Video game

GCC grad creating a videogame to help players deal with anxiety – The Recorder


GREEFIELD — Julian Olavegoya remembers finding a cure for his anxiety as a kid with a video game called “The Manhole.”

“There weren’t any stressful scenarios where you had to make something happen in the allotted time, or kill an enemy that was trying to destroy you,” he said. “It was just pleasurable.”

Now 34 and graduating Saturday from Greenfield Community College after 12 years of on-and-off enrollment, Olavegoya is making a video game that he hopes will have the same effect for its players that “The Manhole” had for him.

As a visual arts major, Olavegoya’s specialty is computer animation. He works by rendering the 3-D models of objects and characters, then importing them into the game engine, the virtual world where objects become programmed and animated.

The protagonist of the game is a deflated ball-looking blob, animated with a jump “like an egg yolk flipping out of a pan,” Olavegoya said. Exploring a world of islands floating in an ocean, the blob picks up and mixes colors that it drags behind it like a sponge with paint.

The finished game will have light puzzle-solving elements, but few objective goals, Olavegoya said. The point is to explore and play. Mixing colors will be a major game mechanic.

“I want them to discover that you can change things in a positive way through exploration,” Olavegoya said. “A lot of times, you enter a video game knowing exactly what you’re supposed to do. In this, it’s like you’re exploring in the woods, and you find that if you mix water and dirt, you get mud.”

Olavegoya used to work as a department manager in a factory. When he had nothing else to do, he would sit at his desk and write ideas, things he now sees as potential concepts for games.

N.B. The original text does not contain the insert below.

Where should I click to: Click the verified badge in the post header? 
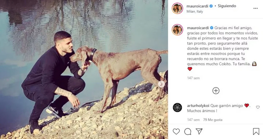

About two years ago his father had a bad fall, and Olavegoya quit his job to help take care of him. He ended up reorganizing his time so that he could work part-time and go to school part-time.

Olavegoya had taken classes at GCC before but hadn’t settled into a particular subject like he did this time with visual arts.

“I like 3-D modeling and animating things,” he said. “If there’s one form of art that someone enjoys and is good at, that would be mine.”

For his video game, Olavegoya had to expand to fields he knew less about. He interviewed friends who had anxiety — most of them had it, he said — and picked up computer programming, a craft totally unlike anything he’s done before.

“It’s counterintuitive sometimes,” Olavegoya said. Virtual worlds don’t work by the logic of the real world. In his game, the blob appears to be painting the objects it touches. Really, the objects are programmed to be painted when triggered by the blob. “The table is painting itself,” he said.

He’s now been coding for a month and a half, and is learning mostly through the experience of making his game, of having to reprogram entire sections when they won’t fit with a new piece he’s adding.

“I’m waiting for that point where I unlock the next level,” Olavegoya said. “Like that scene from ‘The Karate Kid’ where he’s like, ‘All that painting is paying off! This is making sense!’ I haven’t reached that yet.”

Olavegoya hasn’t decided what to do with his game when he finishes it. He’s weighing pursuing a master’s degree in video game design, or going into social work and using video games the way some therapists use art or music.